Главную роль Глюк отвел хору, — и он учил свой хор, добиваясь от него высокой выразительности. Николай Григорьевич сам вел подготовку к спектаклю в целом, хотя каждым из участниц и участников руководил его Преподаватель. Молоденькая Эйбоженко, с ее прекрасным голосом, пела в двух первых актах «Орфея»; она училась у профессора Гальвани. А в последнем акте «Орфея» пела Кадмина, — по классу русской преподавательницы Александровой; и ее же класса ученица Беляева пела Эвридику, чередуясь с Богенардт по классу Вальзен. Такое дублирование исполнителей в одном и том же спектакле было задумано, чтоб показать лучших учениц и методику разных преподавателей.

Николай Григорьевич Рубинштейн знал самое слабое место спектакля — оркестр. Но слабоватость оркестра и достоинства певиц, особенно великолепная спетость хора, и то понимание нового, что вложил в оперу Глюк и что изо дня в день Рубинштейн, при подготовке спектакля, рассказывал, объяснял, примерами раскрывал всем участникам, — осталось, как он гневно жаловался потом, совершенно незамеченным тугоухими москвичами.
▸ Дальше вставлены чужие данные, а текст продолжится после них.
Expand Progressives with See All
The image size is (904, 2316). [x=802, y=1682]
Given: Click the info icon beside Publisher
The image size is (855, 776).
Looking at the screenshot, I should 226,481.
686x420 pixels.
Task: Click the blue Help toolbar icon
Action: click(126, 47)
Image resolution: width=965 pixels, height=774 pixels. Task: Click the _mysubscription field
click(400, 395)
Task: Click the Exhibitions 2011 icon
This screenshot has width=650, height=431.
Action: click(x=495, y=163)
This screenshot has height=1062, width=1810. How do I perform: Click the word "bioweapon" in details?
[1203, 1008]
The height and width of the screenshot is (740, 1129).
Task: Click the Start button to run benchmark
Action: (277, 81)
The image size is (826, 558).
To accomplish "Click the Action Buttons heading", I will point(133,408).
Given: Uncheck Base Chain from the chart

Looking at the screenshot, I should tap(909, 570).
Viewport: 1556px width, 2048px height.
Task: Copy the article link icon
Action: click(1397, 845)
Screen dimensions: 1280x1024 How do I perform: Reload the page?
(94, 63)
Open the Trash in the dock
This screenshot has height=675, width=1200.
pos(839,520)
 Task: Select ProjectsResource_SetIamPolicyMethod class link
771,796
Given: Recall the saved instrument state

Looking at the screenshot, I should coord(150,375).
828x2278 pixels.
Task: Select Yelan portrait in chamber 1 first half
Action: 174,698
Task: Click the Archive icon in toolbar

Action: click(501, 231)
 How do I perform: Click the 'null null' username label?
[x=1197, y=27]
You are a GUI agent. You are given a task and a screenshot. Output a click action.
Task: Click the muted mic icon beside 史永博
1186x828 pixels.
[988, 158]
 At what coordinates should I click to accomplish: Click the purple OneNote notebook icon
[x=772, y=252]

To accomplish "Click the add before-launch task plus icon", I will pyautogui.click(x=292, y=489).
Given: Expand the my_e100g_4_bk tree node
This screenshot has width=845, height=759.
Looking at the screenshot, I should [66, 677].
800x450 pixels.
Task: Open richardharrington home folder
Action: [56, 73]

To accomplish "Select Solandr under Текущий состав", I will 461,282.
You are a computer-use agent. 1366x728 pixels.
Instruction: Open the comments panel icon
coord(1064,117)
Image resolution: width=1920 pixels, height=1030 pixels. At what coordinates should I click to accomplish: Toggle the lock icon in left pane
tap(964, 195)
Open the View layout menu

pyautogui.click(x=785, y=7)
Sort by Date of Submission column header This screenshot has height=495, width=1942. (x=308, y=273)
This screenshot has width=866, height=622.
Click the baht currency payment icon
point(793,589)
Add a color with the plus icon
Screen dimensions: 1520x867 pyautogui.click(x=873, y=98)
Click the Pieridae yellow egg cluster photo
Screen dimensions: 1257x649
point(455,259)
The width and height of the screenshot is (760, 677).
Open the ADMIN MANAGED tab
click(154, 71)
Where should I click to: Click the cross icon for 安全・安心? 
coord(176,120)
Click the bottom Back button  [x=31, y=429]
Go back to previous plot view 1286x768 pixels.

Какой-то, воспитанный на итальянщине, критик важно писал, что Эйбоженко еще не умеет «гасить звук», а резко обрывает арию. Другой советовал ученицам консерватории учиться пластике у Рашель… И Рубинштейн негодовал: нет никаких «арий» у Глюка! И это музыка, музыка, великая музыка, а не пантомима! Главное же, что вызывало его удивленье, это — с первого спектакля (он был потом не однажды повторен) в зале было пустовато, хотя на «Ограбленную почту» какого-то иностранного автора, где стреляли и таинственно прятались за декорациями сыщики, в Малый театр публика валила валом. Пустоватая зала Благородного собрания немало удивила и наших двух посетителей, имевших отличные места в первом ряду, — Федора Ивановича и Жоржа Феррари.